Dann räusperte sich Frau Andersson von vorne und begrüßt uns mit den Worten: ,,Guten Morgen, es ist immer wieder schön, mit euch ein neues Schuljahr zu beginnen und vor allem, wenn wir ein neues Gesicht in unseren Reihen haben! Mila, wir freuen uns, dich auf dem Bach-Internat und vor allem in dieser Klasse begrüßen zu können!" Alle Köpfe drehen sich zu mir und ich erwidere die Begrüßung mit einem höflichen Nicken. Frau Andersson beginnt die Stunde mit einigen organisatorischen Dingen, wie Belehrungen, Stundenplan Verkündigung und so weiter. Ich sehe mich neugierig im Klassenraum um. Gegenüber des Whiteboards sitzt ein Junge mit ordentlich zur Seite gegelten Haaren und bis zum Kragen hochgeknöpftem Hemd. Er hing hinter den dicken Gläsern seiner Brille an Frau Anderssons Lippen und hörte wie gebannt zu. Neben ihm befindet sich ein Junge, der ähnlich gekleidet ist wie er, der sich jedoch überhaupt nicht auf den Unterricht, sondern mit seinen Gedanken beschäftigte. Bestimmt rechnet er gerade irgendwelche komplizierten Formeln aus oder so. Daneben thront Helena auf ihrem Stuhl und blickt herablassend in die Runde. Ihre Finger glätten die Spitzen ihres blonden Fischgrätenzopf, welcher auf ihr weißes bauchfreies Ofshoulder Oberteil fällt. Links von ihr lümmelt Ruth und vergräbt sich in ihrem Oversize Pulli von Nike, während Kira neben ihr mit ihrem Banknachbar andauernd das ,,Reingeschaut-Spiel" spielte. Sie versuchten zwar, so unaufällig wie möglich zu sein, dennoch konnte Kira ihr Kichern nicht verbergen und kassierte deshalb eine spitze Bermkung von Frau Andersson.
Nach 90 Minuten klingelt die Stunde ab und wir machen uns zum Chemie Saal auf. Während ich zwischen den anderen durch die Gänge trotte, erklärt mir Anna, was in den einzelnen Räumen unterrichtet wird, wo die Toiletten und das Lehrerzimmer sind.
Der Unterricht vergeht wie im Flug und ich bin total überrumpelt als Chrissi meint: ,,Geil, ich freu' mich voll auf's Essen!" ,,Wo essen wir eigentlich?", frage ich, ,,ich meine, es gibt ja keine Speisehalle oder so..." Julian dreht sich zu mir um und antwortet: ,, Naja, die beiden Jahrgänge, die in einem Haus zusammen leben, kochen und putzen immer abwechselnd. Also heute sind die neunt Klässler mit kochen und wir mit putzen dran, morgen andersherum." Damit würde ich klar kommen, in Frankfurt musste ich auch das meiste alleine machen. Wir stapfen weiter zwischen den Bäumen entlang, deren Blätter sich schon leicht verfärben. Der Herbst würde bald beginnen- meine Lieblingsjahreszeit.

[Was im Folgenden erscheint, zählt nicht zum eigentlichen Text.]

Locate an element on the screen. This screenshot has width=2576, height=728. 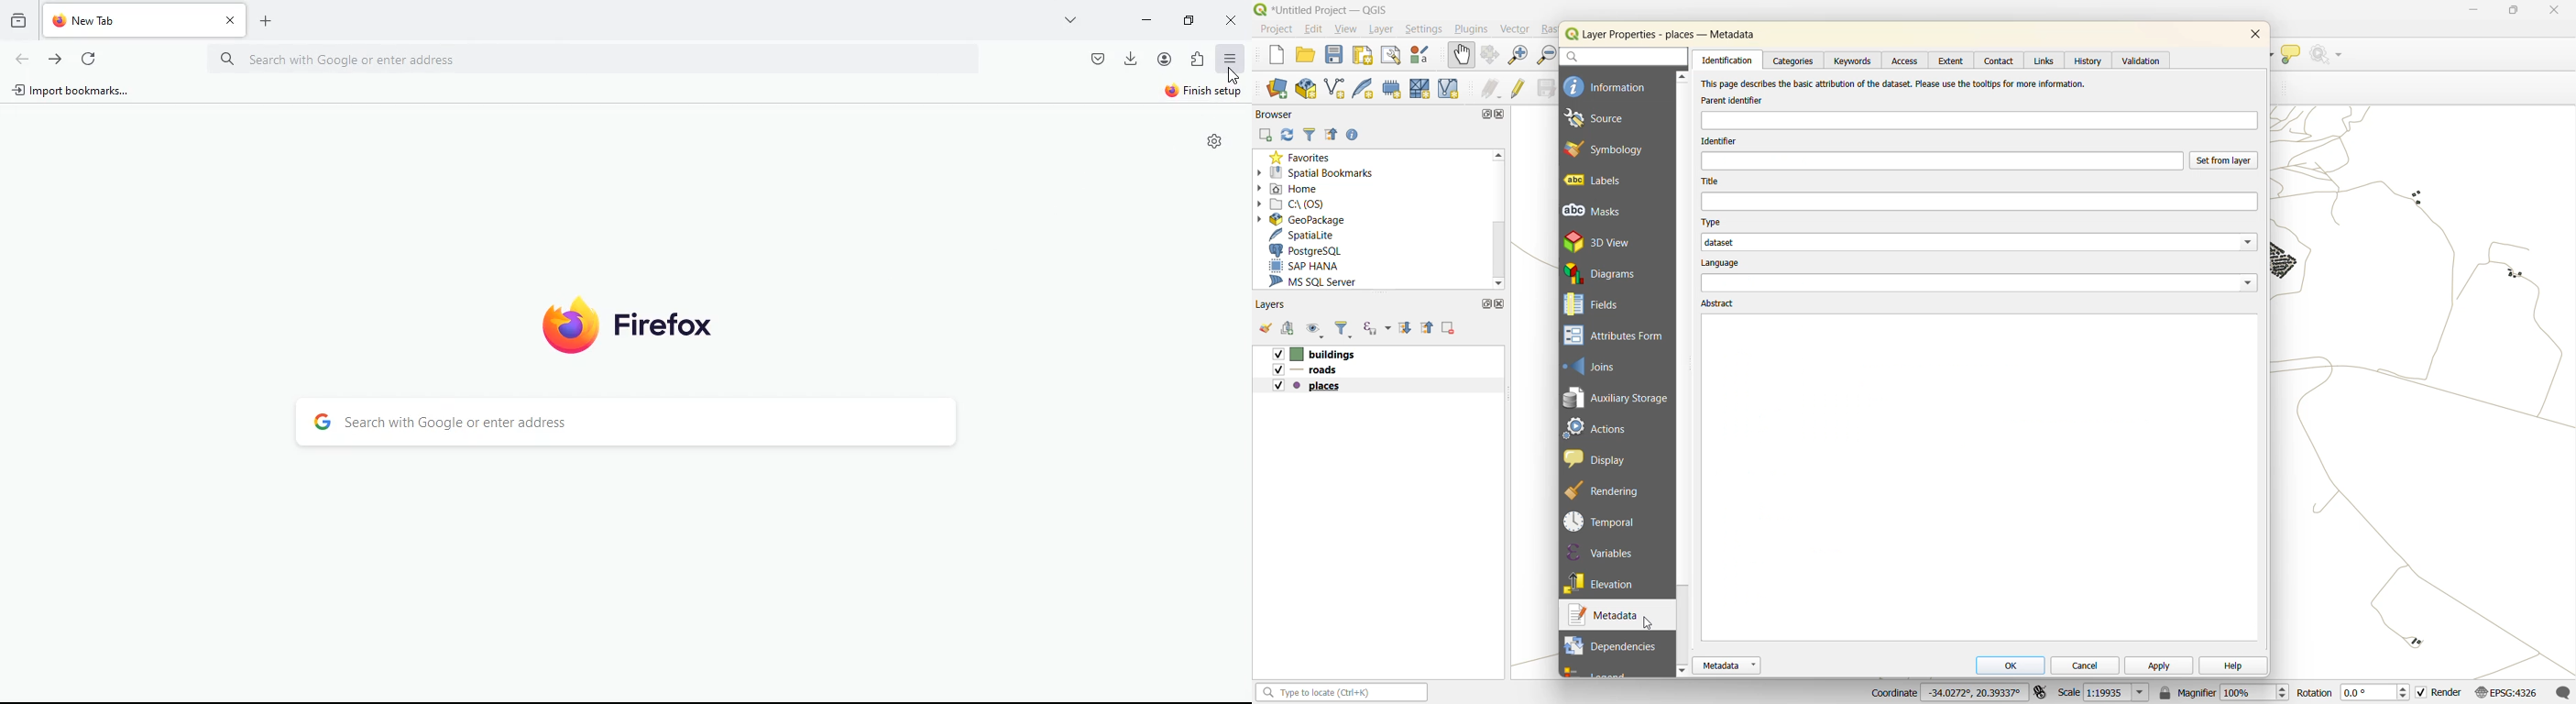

Plötzlich hören wir laute Stimmen hinter uns. Ich drehe mich um und sehe, wie Kira, Ruth und Helena auf uns zu. Außerdem ist noch Kiras Banknachbar dabei. Er hat blonde lockige Haare, die zu einem Fade-Cut geschnitten sind, dazu trägt er ein weiß-dunkelblaues Polo-Shirt von Ralph Lauren, enge Jeans und rote Nikes. Um seine Brust hat er eine ,,La Familia" Bauchtasche gebunden. Ein richtiges Fuckboy Klischee. ,,Samiii, lass das!!!" kreischt Kira und schlägt seine Hand weg. Ich sehe zu Anna rüber, die den Kopf schüttelt und schnauft: ,,In seiner Nähe benimmt sie sich immer wie eine vier Jährige, obwohl sie ja ,,nur" beste Freunde sind." ,,Wer ist das?", frage ich und Chrissi antwortet für sie: ,,Das ist Samuel. Diplomatenkind, Schleimer und Arschloch. In der neunten waren wir mal zusammen, bis ich ihn knutschend mit einer Zehntklässlerin erwischt habe." ,,Oh, das tut mir leid! Was ein Mistkerl!", bedauere ich meine Freundin. ,,Ach, es muss dir nicht leid tun, er ist es nicht wert," meint Chrissi und hackt sich bei mir unter. So laufen wir weiter zwischen den Linden zu Haus 2b. Bitch-Alarm und Fuckboy-in-Person sind mittlerweile abgebogen und man hört nur noch ihr kichern und kreischen. Zum Glück bin ich nicht bei denen gelandet, sonst wäre ich irgendwann genauso geworden, denke ich während wir durch die Haustür gehen und dann die Küche betreten. Dort treffen wir die sechs anderen schon zwischen Töpfen, Schneidebrettchen und Gemüse an. Außerdem steht noch die große Blondine von gestern Abend zwischen ihnen. Ich glaube, dass sie Hannah oder so heißt,  Deutsch und Musik Lehrerin und unsere Aufsichtsperson ist. Als wir eintreten, kommt sie auf mich zu. ,,Hallo Mila, ich bin Hannah," sagt sie und lächelt mich an. ,,Hallo," antworte ich und schüttle ihre mir entgegengestreckte Hand. ,,Ich hoffe, du findest dich bald unserer kleinen WG ein," meint sie und fügt lachend hinzu, ,,obwohl, klein ja gar nicht mehr passt." ,,Ja danke, ich finde es hier wirklich schön!" antworte ich.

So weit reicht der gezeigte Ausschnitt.